Reggie Bowman, until recently the head of the Citywide Council of Presidents of tenant associations.

There’s been a shake-up in the resident leadership of the New York City Housing Authority (NYCHA), with Reginald Bowman, the long-time president of its tenant association network, being forced out.

Tenants at the 328 public housing developments in New York City have the right to form Tenant Associations, whose officers are elected by residents. Each individual TA belongs to one of nine districts, and the TA president vote on nine presidents to represent them in the Citywide Council of Presidents (CCOP), which in turn selects a president. Since 2007, that’s been Bowman.

Gregarious in person and eloquent in his defense of public housing, Bowman discouraged TA leaders from working with outside organizers to engage the public housing community and create political power, although he did begin inviting outsiders in last year. Many Tenant Association presidents complained that Bowman was not receptive to their needs and requests. Bowman also supported some NYCHA policies, like infill development, that other TA presidents resisted.

Vic Bach, a senior housing policy analyst at the Community Service Society (CSS), has high hopes for a shake up in CCOP leadership. “We’re looking forward to better engagement with CCOP and to more openness,” he told City Limits.

Bowman, who lives at Seth Lowe Houses in in Brownsville, has been a member of CCOP since 1995 and was in his third term as president. Vice President Ann Cotton Morris has taken his place.
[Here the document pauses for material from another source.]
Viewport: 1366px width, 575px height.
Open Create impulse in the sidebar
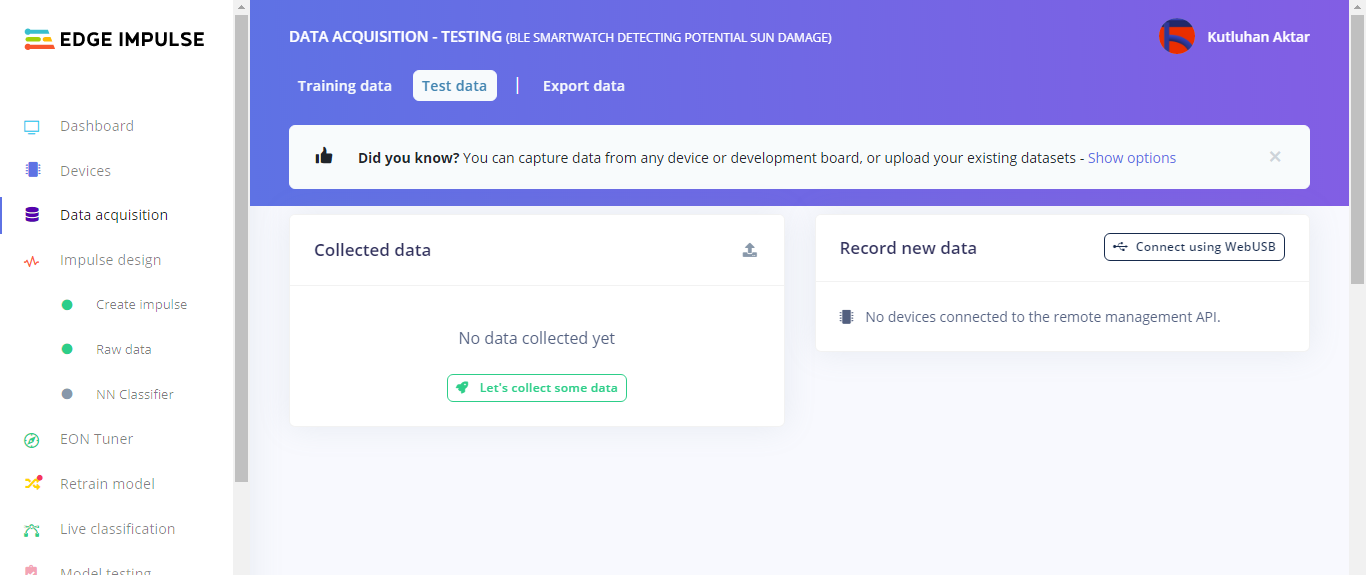click(x=141, y=305)
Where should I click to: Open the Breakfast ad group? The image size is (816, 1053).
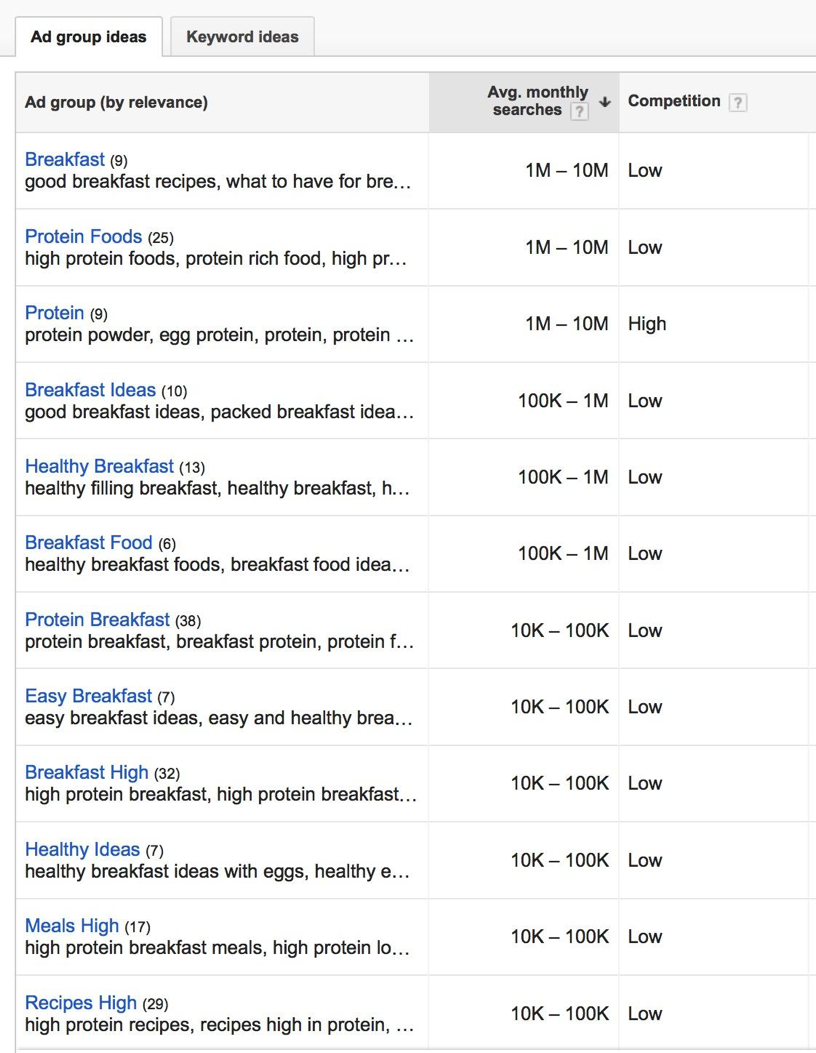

The move comes at a critical time for the country’s largest and oldest public housing authority, which faces a severe fiscal and repairs crisis. In the past six months, NYCHA has issued a comprehensive strategy to save itself, sold several buildings to a public-private consortium, been scolded by a judge for failing to abide by settlement terms regarding mold remediation, had a respected community group call for the chairwoman’s ouster, and unveiled plans for building new housing at existing public housing campuses.